Internet security firm BullGuard has posted the results of a survey it commissioned on 2,000 UK internet users to determine how they monitored their offspring when online.

And the results show that more than half (55%) of parents snoop on their children’s social networking profile to check what they’re up to. 5% more say they would do so “if they knew how” (which really is a worry).

40% said they regularly checked their offspring’s social status updates, and 39% checked out the wall to see who had been talking to their child.

11% have even gone as far to set up a Facebook account with the sole purpose of friending and watching their child (given that a third of children reject friend requests from their parent’s accounts, not surprisingly).
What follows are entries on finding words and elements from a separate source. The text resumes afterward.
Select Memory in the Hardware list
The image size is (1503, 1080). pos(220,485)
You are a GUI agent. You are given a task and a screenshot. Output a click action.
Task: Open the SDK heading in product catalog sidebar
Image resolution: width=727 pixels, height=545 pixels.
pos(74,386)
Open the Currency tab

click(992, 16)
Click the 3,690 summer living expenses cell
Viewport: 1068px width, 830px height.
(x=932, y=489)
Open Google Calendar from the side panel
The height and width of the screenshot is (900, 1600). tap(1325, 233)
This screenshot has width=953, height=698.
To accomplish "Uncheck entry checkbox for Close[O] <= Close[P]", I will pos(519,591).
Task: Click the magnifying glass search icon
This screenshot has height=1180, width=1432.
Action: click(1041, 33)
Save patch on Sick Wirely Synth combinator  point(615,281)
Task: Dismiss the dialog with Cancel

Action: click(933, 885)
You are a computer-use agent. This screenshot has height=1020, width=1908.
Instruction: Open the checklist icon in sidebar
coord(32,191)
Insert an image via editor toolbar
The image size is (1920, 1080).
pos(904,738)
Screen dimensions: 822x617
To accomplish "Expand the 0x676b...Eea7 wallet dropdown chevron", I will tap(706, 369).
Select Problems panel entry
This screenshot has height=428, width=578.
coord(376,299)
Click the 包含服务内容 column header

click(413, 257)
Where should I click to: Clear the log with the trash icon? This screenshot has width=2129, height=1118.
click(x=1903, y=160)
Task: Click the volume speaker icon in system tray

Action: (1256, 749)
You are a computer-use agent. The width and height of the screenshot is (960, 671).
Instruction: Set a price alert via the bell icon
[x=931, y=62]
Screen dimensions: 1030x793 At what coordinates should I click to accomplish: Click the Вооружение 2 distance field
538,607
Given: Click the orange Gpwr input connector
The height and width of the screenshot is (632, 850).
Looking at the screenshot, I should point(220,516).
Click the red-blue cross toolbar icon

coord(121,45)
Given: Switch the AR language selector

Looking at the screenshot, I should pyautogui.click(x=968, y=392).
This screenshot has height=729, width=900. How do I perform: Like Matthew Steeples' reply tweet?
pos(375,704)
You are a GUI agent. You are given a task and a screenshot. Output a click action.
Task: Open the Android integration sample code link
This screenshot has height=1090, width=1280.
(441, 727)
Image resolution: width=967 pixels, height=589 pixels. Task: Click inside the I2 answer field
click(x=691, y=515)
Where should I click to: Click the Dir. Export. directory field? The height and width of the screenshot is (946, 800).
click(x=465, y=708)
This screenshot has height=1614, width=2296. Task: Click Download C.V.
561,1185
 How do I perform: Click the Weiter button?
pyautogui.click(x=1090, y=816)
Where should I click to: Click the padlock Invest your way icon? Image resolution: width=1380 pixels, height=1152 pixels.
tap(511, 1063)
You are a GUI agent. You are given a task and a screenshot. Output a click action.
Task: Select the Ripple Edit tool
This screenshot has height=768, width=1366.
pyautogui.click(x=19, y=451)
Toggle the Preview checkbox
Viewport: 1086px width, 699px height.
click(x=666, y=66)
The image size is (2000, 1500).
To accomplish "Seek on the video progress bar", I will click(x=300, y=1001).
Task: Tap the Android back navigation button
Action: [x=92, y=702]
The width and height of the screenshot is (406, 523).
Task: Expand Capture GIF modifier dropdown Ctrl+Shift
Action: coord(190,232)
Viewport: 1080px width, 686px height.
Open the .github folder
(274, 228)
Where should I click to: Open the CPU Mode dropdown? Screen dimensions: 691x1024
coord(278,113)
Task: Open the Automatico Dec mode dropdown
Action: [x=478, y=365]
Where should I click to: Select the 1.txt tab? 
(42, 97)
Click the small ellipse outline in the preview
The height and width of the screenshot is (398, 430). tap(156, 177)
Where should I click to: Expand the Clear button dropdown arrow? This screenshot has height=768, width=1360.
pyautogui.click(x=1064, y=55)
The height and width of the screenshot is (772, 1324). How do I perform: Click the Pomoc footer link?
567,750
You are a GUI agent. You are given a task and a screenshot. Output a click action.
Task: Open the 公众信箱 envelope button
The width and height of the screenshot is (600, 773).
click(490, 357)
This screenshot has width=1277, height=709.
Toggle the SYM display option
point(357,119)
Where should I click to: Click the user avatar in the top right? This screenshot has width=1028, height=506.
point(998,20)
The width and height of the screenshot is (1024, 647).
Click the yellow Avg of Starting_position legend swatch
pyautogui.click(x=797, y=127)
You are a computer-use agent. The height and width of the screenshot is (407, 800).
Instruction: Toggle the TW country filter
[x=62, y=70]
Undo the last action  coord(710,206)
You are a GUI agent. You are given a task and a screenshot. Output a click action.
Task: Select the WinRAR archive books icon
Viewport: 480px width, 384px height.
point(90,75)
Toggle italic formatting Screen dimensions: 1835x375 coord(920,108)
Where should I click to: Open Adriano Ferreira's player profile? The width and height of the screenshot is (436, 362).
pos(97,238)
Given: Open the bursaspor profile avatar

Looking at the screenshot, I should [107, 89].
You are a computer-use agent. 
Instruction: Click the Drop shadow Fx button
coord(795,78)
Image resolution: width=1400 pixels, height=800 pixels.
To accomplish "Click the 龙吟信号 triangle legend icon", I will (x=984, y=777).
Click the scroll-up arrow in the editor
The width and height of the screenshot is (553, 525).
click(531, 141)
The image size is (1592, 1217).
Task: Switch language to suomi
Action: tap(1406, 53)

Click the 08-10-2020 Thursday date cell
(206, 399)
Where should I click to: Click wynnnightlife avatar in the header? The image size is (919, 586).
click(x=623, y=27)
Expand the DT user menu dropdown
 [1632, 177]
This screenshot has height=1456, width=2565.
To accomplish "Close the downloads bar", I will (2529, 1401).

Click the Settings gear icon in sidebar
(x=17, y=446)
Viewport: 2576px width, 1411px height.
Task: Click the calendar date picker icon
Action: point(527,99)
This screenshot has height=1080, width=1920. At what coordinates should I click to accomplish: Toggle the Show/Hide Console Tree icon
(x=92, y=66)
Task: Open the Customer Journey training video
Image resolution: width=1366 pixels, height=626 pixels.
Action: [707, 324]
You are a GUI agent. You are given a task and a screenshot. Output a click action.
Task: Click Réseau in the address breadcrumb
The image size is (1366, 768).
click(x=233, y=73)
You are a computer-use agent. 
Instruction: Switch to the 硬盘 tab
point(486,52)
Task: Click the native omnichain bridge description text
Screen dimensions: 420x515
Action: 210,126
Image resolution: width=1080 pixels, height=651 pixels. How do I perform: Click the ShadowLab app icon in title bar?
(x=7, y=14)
When asked why they covertly monitored their child’s social movements, a third admitted to being over-protective, and a quarter said it was the only way they could really determine what their kid was up to.

BullGuard calls the latter point an “astonishing” statistic, presumably referring to the fact that these folks are unaware of measures such as parental controls which can be installed on a computer.

We guess at least they’re concerned about what their children are up to, though, which is better than not caring at all.

Of course, it isn’t just social networking which is a concern for parents – 76% regularly check the internet history to make sure children aren’t visiting dodgy sites, and a quarter monitor sent emails.

While 14% admitted to just being nosey, 41% said they did so because they were quite rightly worried about malware being installed on a PC via an insecure site.

Claus Villumsen of BullGuard commented: “It certainly seems as though parents are taking advantage of the trail of information left by web use in order to check up on their kids.”

“These figures are initially quite surprising, but since certain malicious third parties have been known to prey on unsuspecting or over trusting individuals online, it does seem as though many could have legitimate concerns.”